Specifically, my role was to help with product and market development, allowing me to work directly with the CEO and business development team.
This was my first time working at a fintech startup, so getting used to the fast pace and autonomy of my work was challenging at first, but I soon learned that taking initiative on my own projects and seeking support from different teams independently were integral for success in this environment.
Impressions from inside the startup community
I also made a few observations about my work environment that are broadly applicable to Israeli fintech startups—and that make them a tour de force in the global fintech landscape.
1. The work ethic of the Israeli team I interned with is incredible.
While work days start between 9 a.m. and 10 a.m., the team labors late into the evening and on weekends, especially when there is a deadline.
The work week is also altered in Israel to accommodate the Jewish Shabbat, or day of rest. Work stops from Friday afternoon to Saturday evening.
Even though Friday is technically part of the weekend, I regularly received emails from the CEO on Friday mornings. This also means that while the rest of the world is working on Fridays, Israeli startups that must engage with Western counterparts either work on Fridays too, or cram a lot of work into the Monday to Thursday each week that overlap.
I also experienced the Israeli version of “happy hour,” a 30-minute break around noon on Thursdays for the entire team to gather over snacks and drinks. My first week, we had Arak, an anise-flavored alcoholic drink, the Israeli version of Ouzo.
After the break, everyone was expected to get right back to work, even if they were a little wobbly.
2. Blender, like many Israeli startups, is extremely technology-focused.
The product is centered around the underlying technology, with the user experience and marketing being secondary focuses that can be easily adapted to the relevant markets.
Israeli fintechs’ competitive advantage is their superior technology, not necessarily their UI/UX [user interface/user experience]. Many of the tech giants have also recognized this technology orientation of Israeli startups and have set up R&D centers in Israel. Some of the largest are Google, Facebook, Apple, Amazon, GE, Microsoft, Intel, and Tata Group. Financial service giants PayPal, Barclays, Citigroup, and ICAP have also set up R&D centers or startup accelerators in Israel.
Furthermore, Israeli companies are at the bleeding edge of technology, including the newly coined trend of ICOs [Initial Coin Offerings, of the cybercurrency world]. Israeli companies represent 2 of the top 10-largest ICOs to date. This is a lot for such a small country.
3. Finally, my job at Blender was to help the firm achieve the long-term goal of being the preeminent global player in alternative credit scoring and online lending.
This global ambition is perhaps due to the fact that Israel is still a tiny country. While Blender is a market leader in Israel, this simply serves as a testing ground for the product-market fit, with the goal of global market expansion already in mind.

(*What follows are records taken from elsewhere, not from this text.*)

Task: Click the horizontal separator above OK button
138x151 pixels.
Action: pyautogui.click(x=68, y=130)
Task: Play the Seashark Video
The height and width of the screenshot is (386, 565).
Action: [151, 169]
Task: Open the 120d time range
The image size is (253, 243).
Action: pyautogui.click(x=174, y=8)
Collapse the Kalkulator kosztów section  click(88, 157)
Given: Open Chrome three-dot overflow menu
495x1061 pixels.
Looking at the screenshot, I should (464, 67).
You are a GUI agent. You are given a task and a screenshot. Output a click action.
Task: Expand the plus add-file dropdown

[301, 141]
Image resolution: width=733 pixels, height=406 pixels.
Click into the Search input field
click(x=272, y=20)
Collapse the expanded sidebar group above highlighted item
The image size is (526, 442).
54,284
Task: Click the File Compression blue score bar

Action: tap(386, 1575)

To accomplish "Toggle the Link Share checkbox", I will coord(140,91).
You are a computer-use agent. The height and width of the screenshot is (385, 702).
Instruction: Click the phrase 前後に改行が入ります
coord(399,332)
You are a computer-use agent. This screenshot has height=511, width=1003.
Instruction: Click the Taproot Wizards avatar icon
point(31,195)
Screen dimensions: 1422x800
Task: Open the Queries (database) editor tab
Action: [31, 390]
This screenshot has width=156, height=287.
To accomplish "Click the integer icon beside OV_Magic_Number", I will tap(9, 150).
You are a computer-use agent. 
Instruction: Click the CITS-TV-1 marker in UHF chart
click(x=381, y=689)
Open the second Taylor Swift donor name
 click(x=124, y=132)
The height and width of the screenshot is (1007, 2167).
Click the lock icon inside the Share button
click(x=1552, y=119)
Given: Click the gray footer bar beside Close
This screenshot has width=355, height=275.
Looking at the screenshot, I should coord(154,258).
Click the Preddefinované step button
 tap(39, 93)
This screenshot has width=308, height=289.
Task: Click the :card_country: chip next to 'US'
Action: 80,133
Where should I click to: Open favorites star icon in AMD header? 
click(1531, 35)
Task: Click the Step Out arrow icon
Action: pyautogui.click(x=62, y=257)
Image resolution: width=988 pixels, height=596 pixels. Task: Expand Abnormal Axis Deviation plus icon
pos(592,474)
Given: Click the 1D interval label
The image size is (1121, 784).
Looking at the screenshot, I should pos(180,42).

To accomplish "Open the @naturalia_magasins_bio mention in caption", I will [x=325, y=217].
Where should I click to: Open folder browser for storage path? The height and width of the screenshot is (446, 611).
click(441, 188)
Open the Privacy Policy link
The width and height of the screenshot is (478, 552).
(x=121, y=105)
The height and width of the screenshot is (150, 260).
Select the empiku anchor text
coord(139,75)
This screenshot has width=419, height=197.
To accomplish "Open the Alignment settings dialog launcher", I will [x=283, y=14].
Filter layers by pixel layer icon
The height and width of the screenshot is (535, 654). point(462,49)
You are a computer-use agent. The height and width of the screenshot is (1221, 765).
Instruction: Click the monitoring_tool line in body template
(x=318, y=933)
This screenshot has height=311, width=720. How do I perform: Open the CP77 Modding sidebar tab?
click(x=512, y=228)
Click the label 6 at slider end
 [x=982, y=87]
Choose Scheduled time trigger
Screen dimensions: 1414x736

Furthermore, Israeli startups do not necessarily target the U.S., recognizing that stiff competition and regulatory ambiguity, especially in fintech, are challenges that can be more easily surmounted in other regions.
This means that Israeli companies can be much more globally focused and target regions and financial institution partnerships that may otherwise be ignored by American startups.
While the Startup Nation is very different from Silicon Valley, it offers capabilities, grit, and hummus that cannot be replicated anywhere else.
As I finish out my summer here, I know that Israel’s time as a global fintech hub is just beginning.